Изменить размер шрифта - +

Лоцман поднялся со своей лежанки и медленно подошел к хозяйке. Ему нравилось чувствовать ее ладонь на своей голове. Руки у нее всегда были теплыми и любящими.

— Привет, пес. Готов отправиться на прогулку?

Внезапно Бен с ужасом понял, что через несколько минут окажется один в совершенно пустой квартире, не представляя, чем заняться. Фатер, наверное, намеревалась отправиться с собакой на долгую прогулку, а нагулявшись, она поведет Лоцмана к себе домой.

Бен никогда не бывал в ее новой квартире, но вполне мог себе представить, как она выглядит. Фатер, с ее вкусом, без особых усилий оживляла комнаты остроумными сочетаниями цветов, коллекциями старых открыток с изображениями волшебников, циркачей и чревовещателей, игрушечными (со спичечный коробок) гоночными машинками и кукольными борцами сумо, расставленными на полках и подоконниках. Серебристый велосипед, купленный ею за бесценок на блошином рынке и отремонтированный, на котором она теперь повсюду разъезжала, стоял, наверное, на каком-нибудь видном месте, потому что ей нравилось на него смотреть. Та удобная кушетка, что она купила, когда они жили вместе, и забрала с собой, когда съезжала, располагалась, должно быть, посреди ее гостиной. По всей вероятности, эта кушетка была усеяна альбомами по искусству, закрытыми и раскрытыми. Этот образ глубоко ранил Бена, потому что был таким знакомым и таким любимым. Лоцман ляжет на кушетке рядом с ней. Пес не сдвинется со своего места, пока она сама не встанет. Ее новая квартира, должно быть, светла и просторна. Фатер всегда старалась, чтобы везде был свет.

А еще она любила открывать настежь окна, даже в самые холодные дни в году, чтобы наполнить свежим воздухом ту комнату, в которой ей случалось находиться. Бен, когда они жили вместе, в таких случаях психовал, но теперь, разумеется, ему недоставало этой ее причуды — так же, как и других. Слишком часто он вспоминал, как посреди зимы она выбиралась утром из постели, распахивала окно, потом бежала обратно и плотно обвивалась вокруг него. Она принималась что-то шептать ему на ухо, пока оба они снова не засыпали.

 

Накануне, угрюмо сидя за этим столом над очередной чашкой чая и думая о том времени, когда они были вместе, Бен написал ей записку на бумажной салфетке.
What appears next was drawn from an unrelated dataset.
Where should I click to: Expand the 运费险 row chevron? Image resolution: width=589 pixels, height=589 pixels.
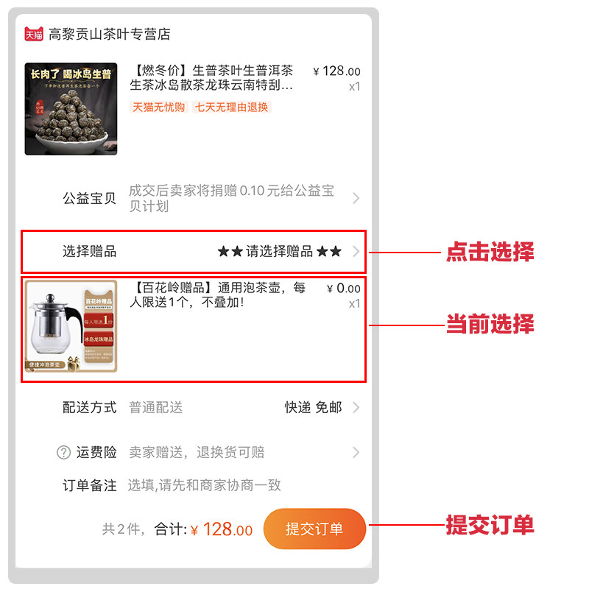coord(356,452)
Зная, что она никогда ее не прочтет, он честно написал о том, что чувствовал: «Я скучаю по тебе каждый день и за одно только это никогда себя не прощу».

— Ладно! Нам пора идти.

— Хорошо.

— Вернусь с ним завтра. В два часа. Пойдет?

— Да, вполне.

Он хотел было сказать что-то еще, но спохватился, осекся и вместо этого направился на кухню, чтобы принести поводок, висевший там на крючке.

Фатер достала из кармана игрушечную машинку, сунула ее в ящик кухонного стола и беззвучно снова его задвинула. Бен ничего не заметил.

Он протянул ей поводок. Они посмотрели друг на друга с любовью, обидой, томлением и оба быстро отвернулись.

Привидение, сидя за столом, наблюдало за всем этим. Садясь, оно обеими руками притянуло к груди сбитое суфле, словно бы желая защитить разрушенную красоту от каких-либо дальнейших повреждений.

Теперь, увидев, как они поглядели друг на друга, привидение медленно опустило лицо прямо в середину суфле вплоть до самых ушей и оставалось в таком положении, пока они не распрощались и Фатер не ушла.

Бен вернулся на кухню, уселся напротив привидения и уставился прямо на него. Когда привидение вынуло наконец свою голову из суфле, то увидело устремленный на себя взгляд. Хотя оно знало, что невидимо, напряженность этого взгляда причиняла боль.

Взяв со стола чайную ложку, Бен словно бы взвешивал ее в руке. На самом деле он проверял, не осталась ли в этом металле частица теплоты руки его возлюбленной.

И вдруг он изо всех сил швырнул ложку в стену. Она отскочила от стены и заскользила по паркету.